Culture
Le jour où… L’Abbé Pierre lançait son célèbre appel en faveur des sans-abris : « Mes amis, au secours ! »
Figure emblématique de la lutte contre la pauvreté, l’Abbé Pierre a dédié sa vie aux sans-abris et à ceux qu’il appelait ses « frères mourant de misère ». On revient pour vous sur son appel du 1er février 1954, ce cri du coeur qui a eu un impact sans précédent en France.
Hiver 1954. Alors que le froid fait rage dans une grande partie de l’Hexagone, un jeune prêtre catholique décide de prendre le problème à bras le corps. Le 1er février 1954 à 13h15, en direct sur Radio Luxembourg (future RTL), l’Abbé Pierre débute un discours qui touchera au coeur les millions de Français qui écoutent la radio ce jour-là.
Dans un discours de quelques minutes à peine, il appelle à la solidarité de tous pour que s’ouvrent des lieux de secours pouvant accueillir les milliers de personnes qui dorment dehors. Un véritable cri de colère qui, 65 ans plus tard, continue de bouleverser : « Mes amis, au secours. Une femme vient de mourir gelée, cette nuit à trois heures, sur le trottoir du boulevard Sébastopol, serrant sur elle le papier par lequel, avant-hier, on l’avait expulsée. Chaque nuit, ils sont plus de 2 000 recroquevillés sous le gel, sans toit, sans pain, plus d’un presque nu. »
Quelques années plus tôt, en 1949, il avait ouvert, presque dans l’anonymat, la toute première communauté Emmaüs, à Neuilly-Plaisance dans l’Est parisien. À peine quelques semaines auparavant, il avait déjà lancé un cri d’alarme dans une lettre ouverte au ministre de la Reconstruction publiée dans Le Figaro : Marc, un bébé d’à peine quelques mois était décédé à Neuilly-Plaisance alors que ses parents vivaient dans un vieil autocar à peine rafistolé. Ce premier appel n’aura guère d’effet.

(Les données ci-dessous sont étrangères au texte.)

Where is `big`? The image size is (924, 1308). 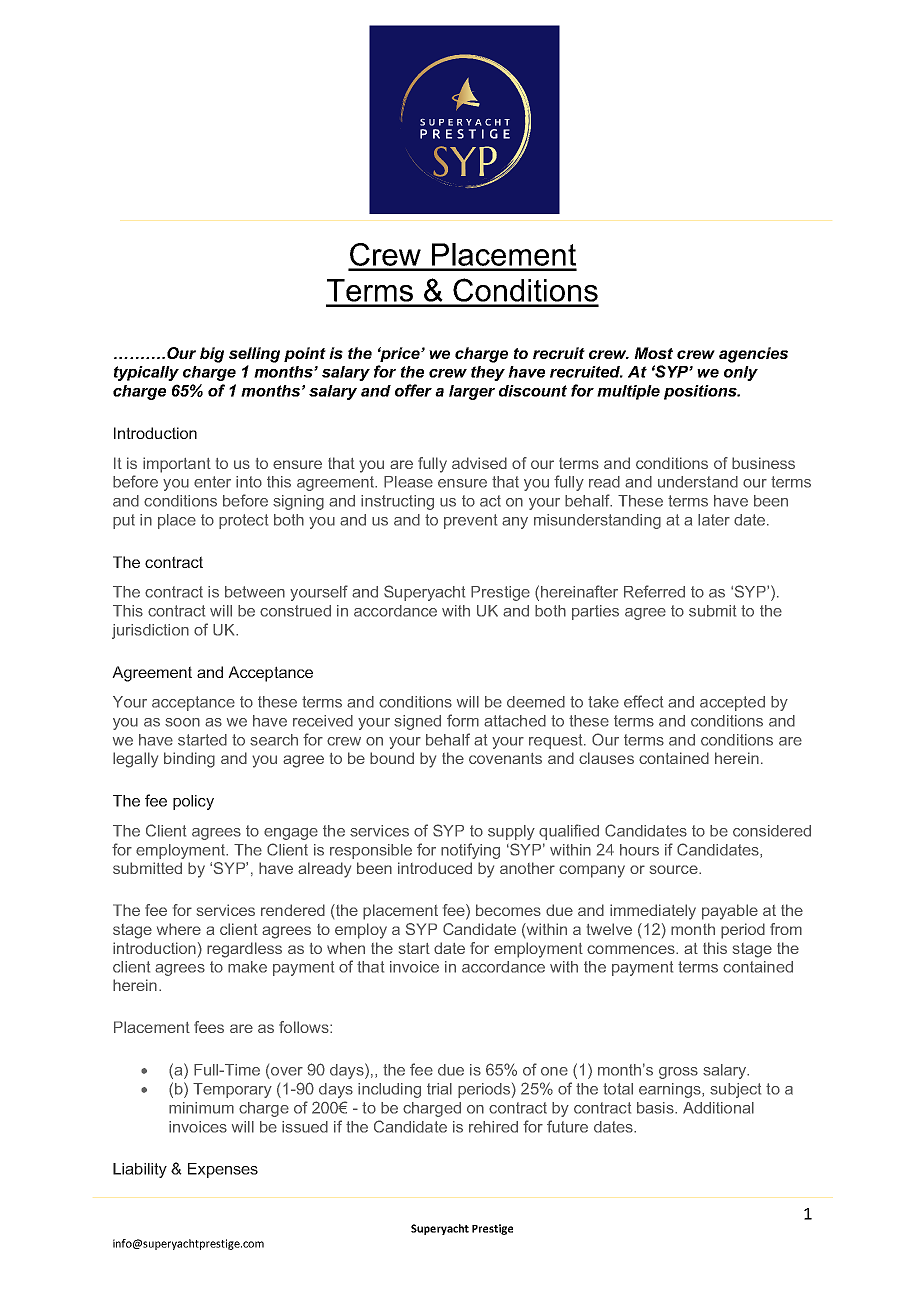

Celui du 1er février 1954, lui, aura un impact national historique.
Immédiatement, les Français s’engagent dans une chaîne de solidarité sans précédent : 500 millions de francs sont récoltés en quelques jours pour ouvrir des centres d’accueil d’urgence, les standards téléphoniques d’Emmaüs, de RTL et de l’Hôtel Rochester où sont entreposés une partie des dons des Parisiens explosent, les produits de première nécessité affluent de toute la France. Les dons en nature (presque 10 000 tonnes !) sont tels qu’une partie de la gare d’Orsay, désaffectée, est réquisitionnée pour les stocker. Sur la façade, un immense calicot est accroché : “Gare de l’espoir, Paris vous aide”.

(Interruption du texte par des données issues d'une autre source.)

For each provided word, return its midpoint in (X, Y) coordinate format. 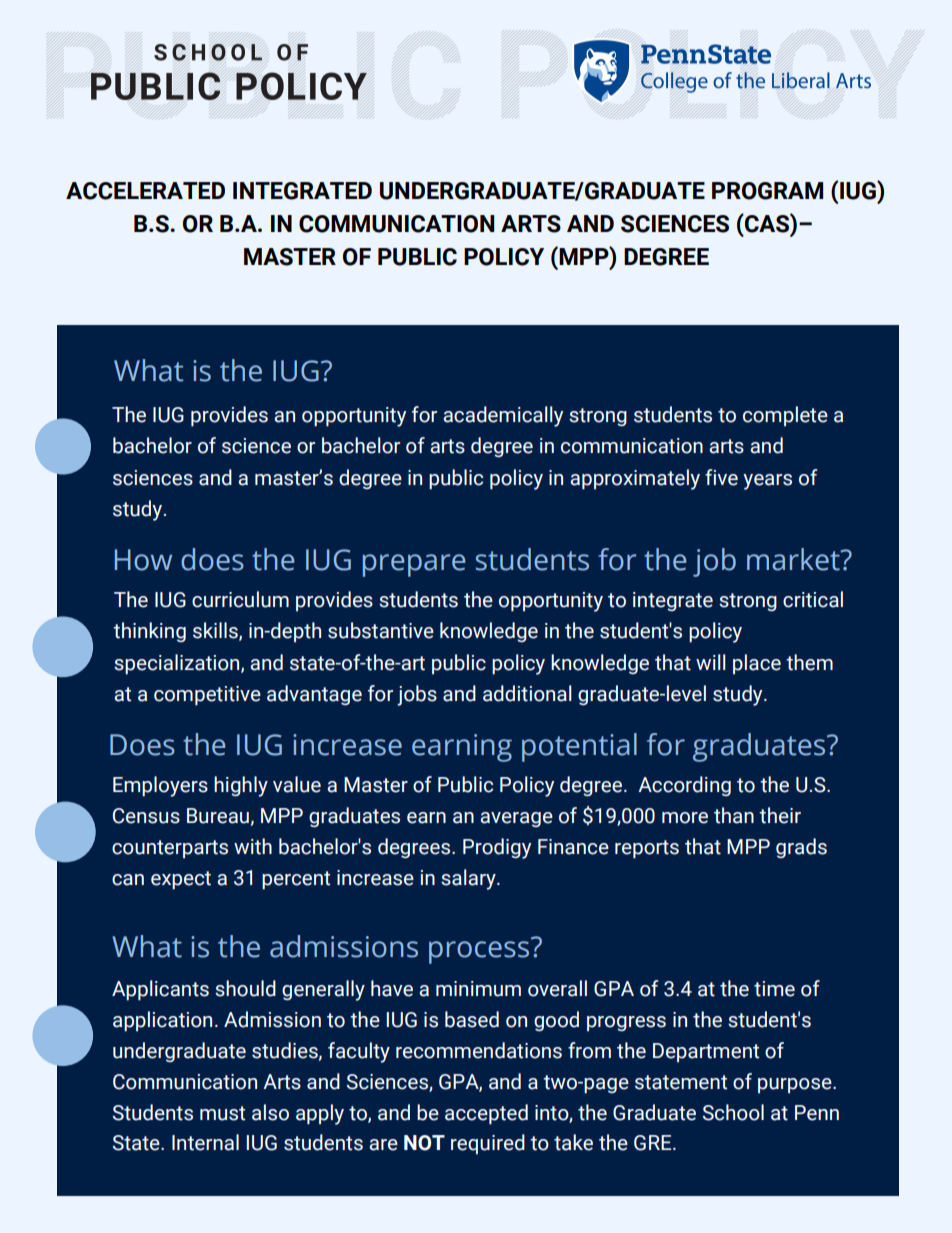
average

Quatre jours après ce cri du coeur entendu sur la radio la plus écoutée de France à l’époque, le Parlement adopte à l’unanimité un programme de 10 milliards de francs pour la construction de 12 000 logements de première nécessité. 65 ans après ce cri du coeur et 12 ans après le décès de l’Abbé Pierre, sa fondation continue d’oeuvrer pour les 4 millions de mal-logés et les 200 000 sans-abris en France.